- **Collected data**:
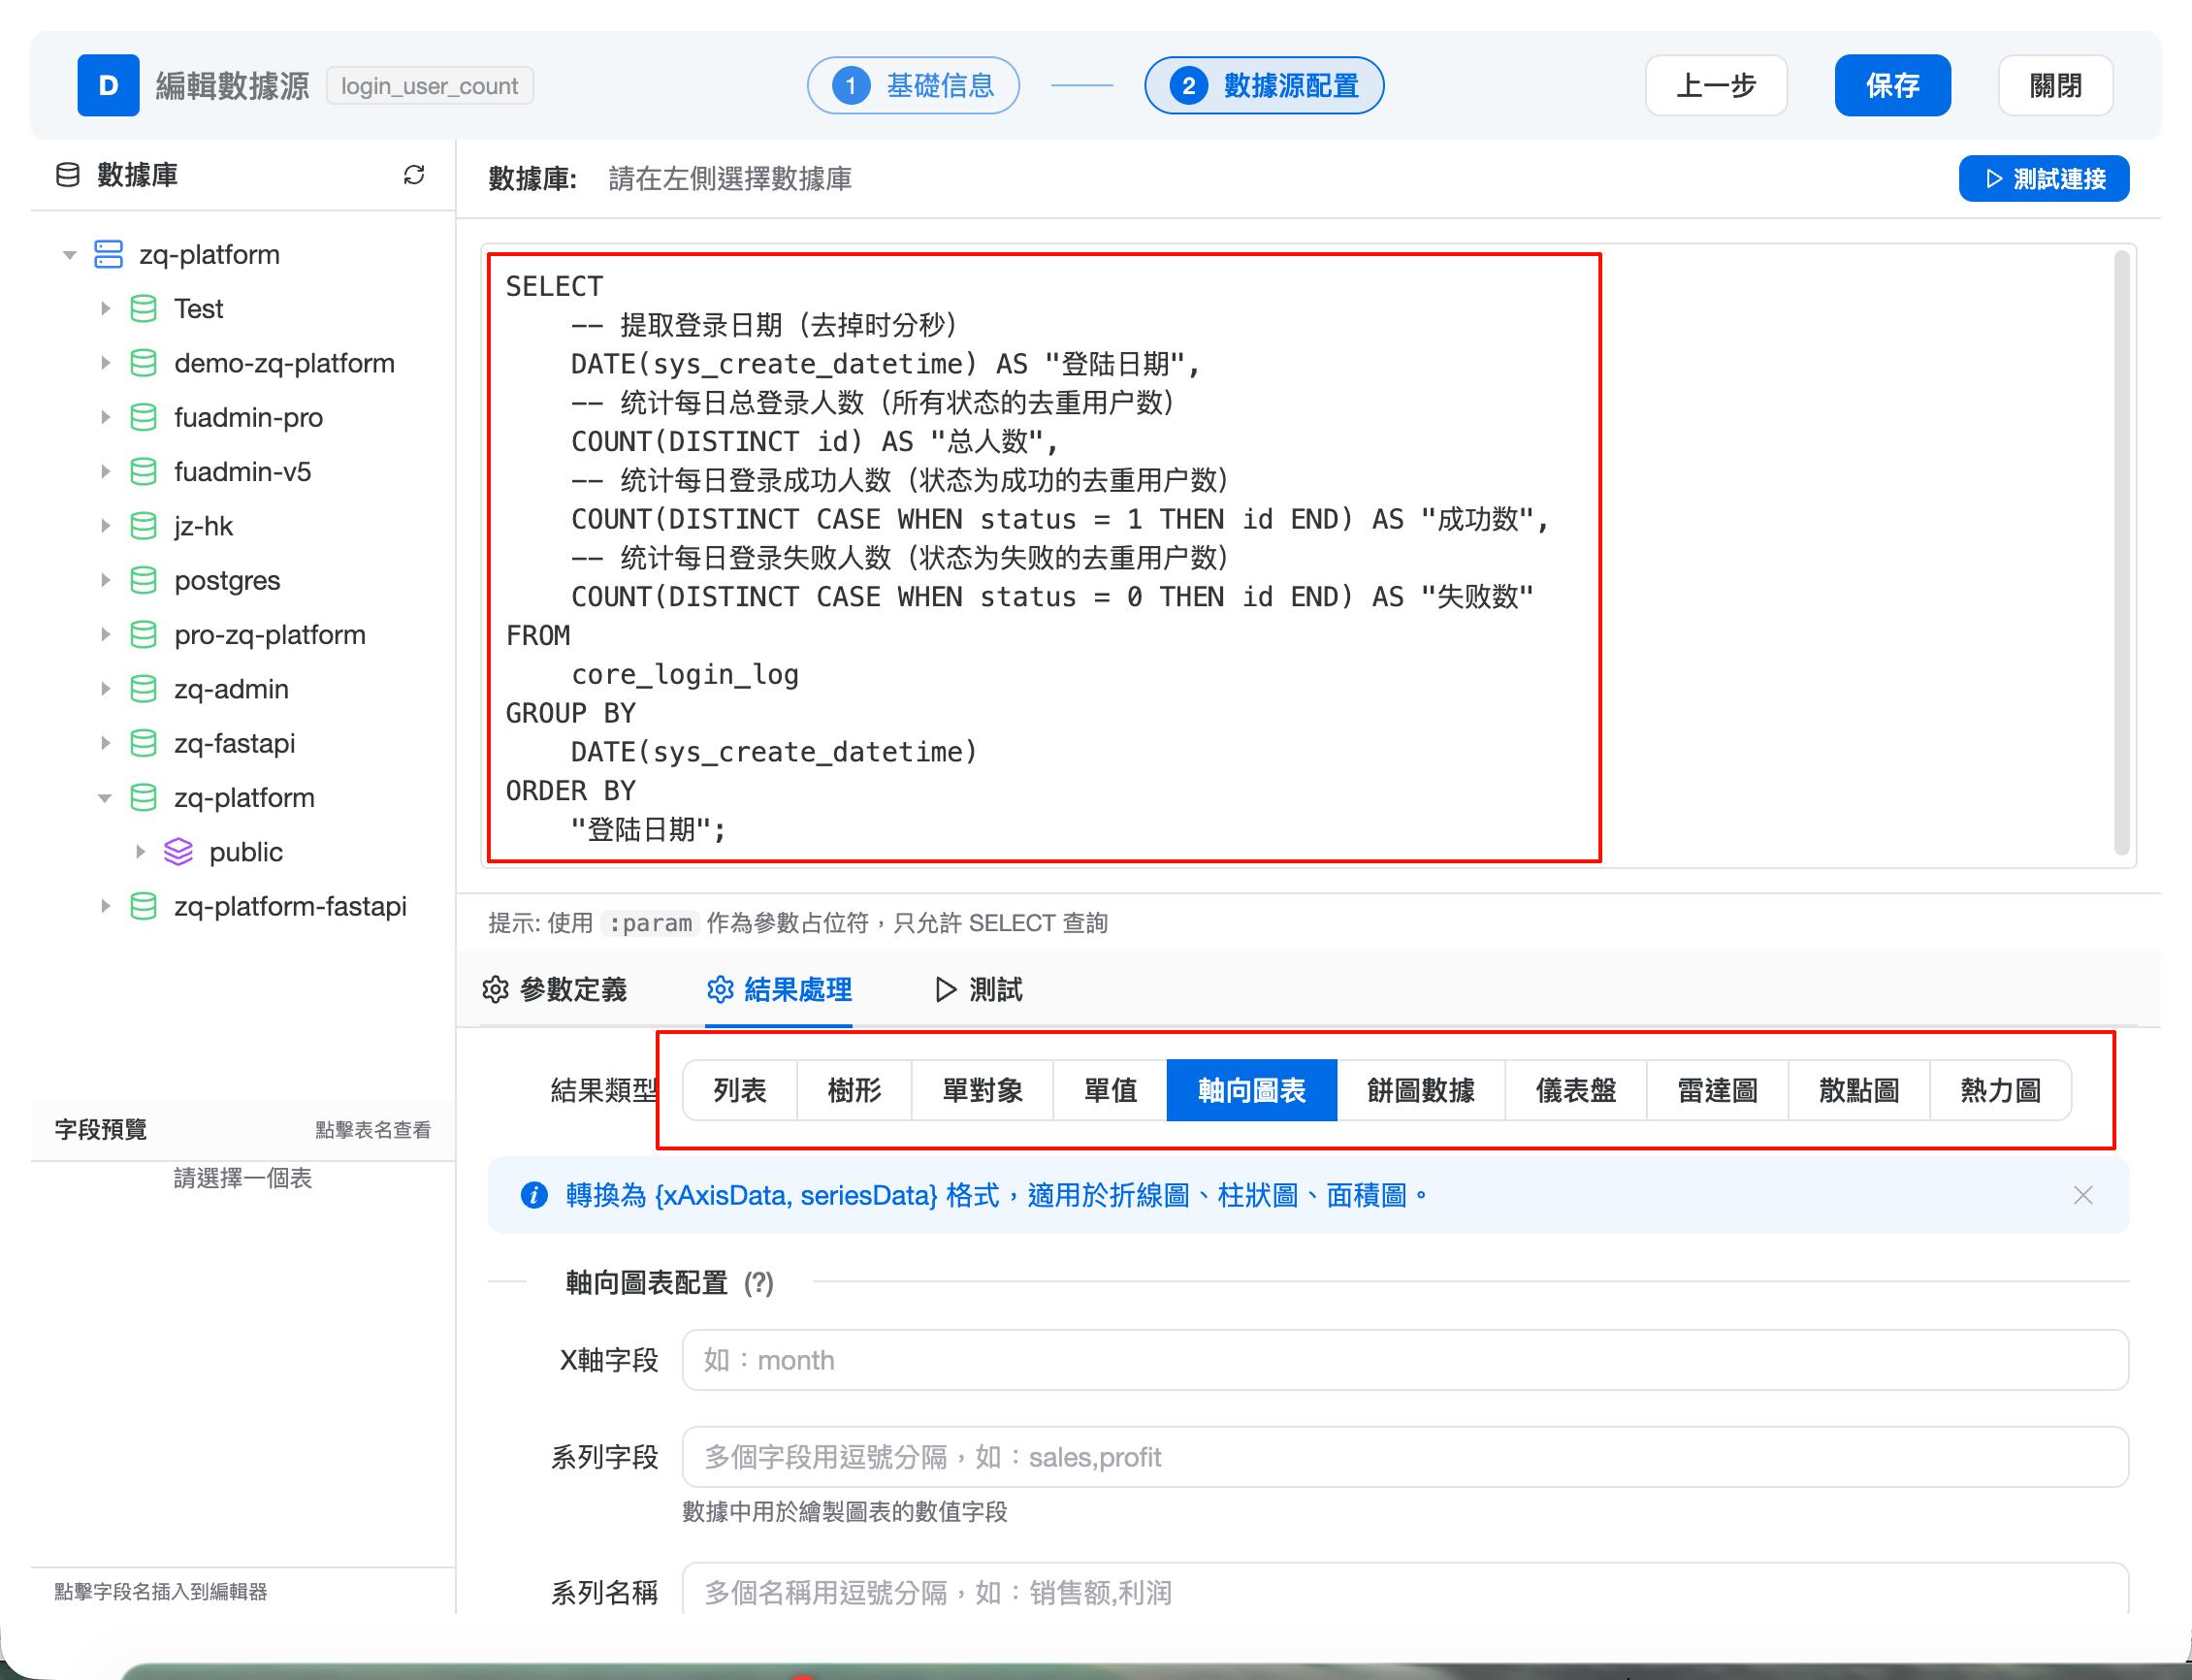Expand the zq-platform-fastapi node
2192x1680 pixels.
[x=108, y=906]
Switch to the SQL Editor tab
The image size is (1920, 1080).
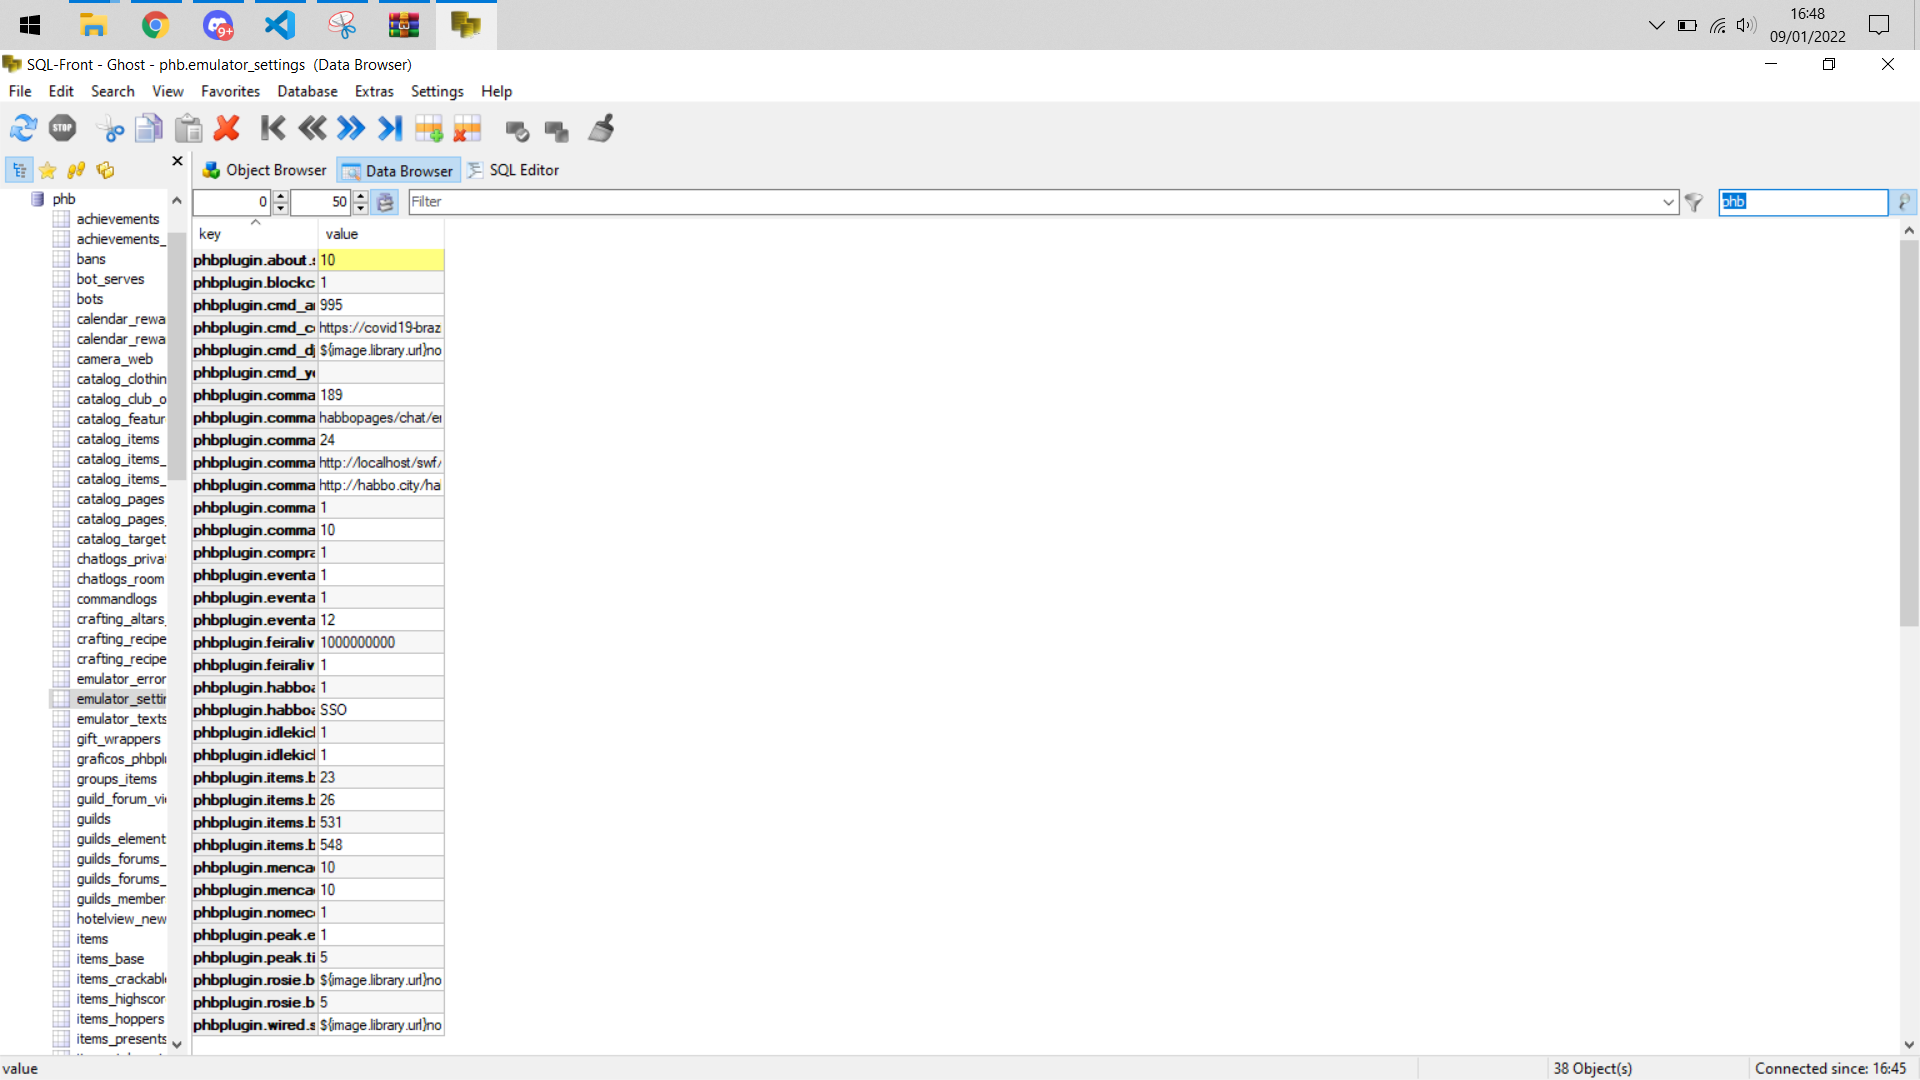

- **What is being asked**: Return verbatim every line from the line containing "Switch to the SQL Editor tab" to the last line of the entries above, inclusive, and leave out the pictures.

- **Solution for this task**:
Switch to the SQL Editor tab
The image size is (1920, 1080).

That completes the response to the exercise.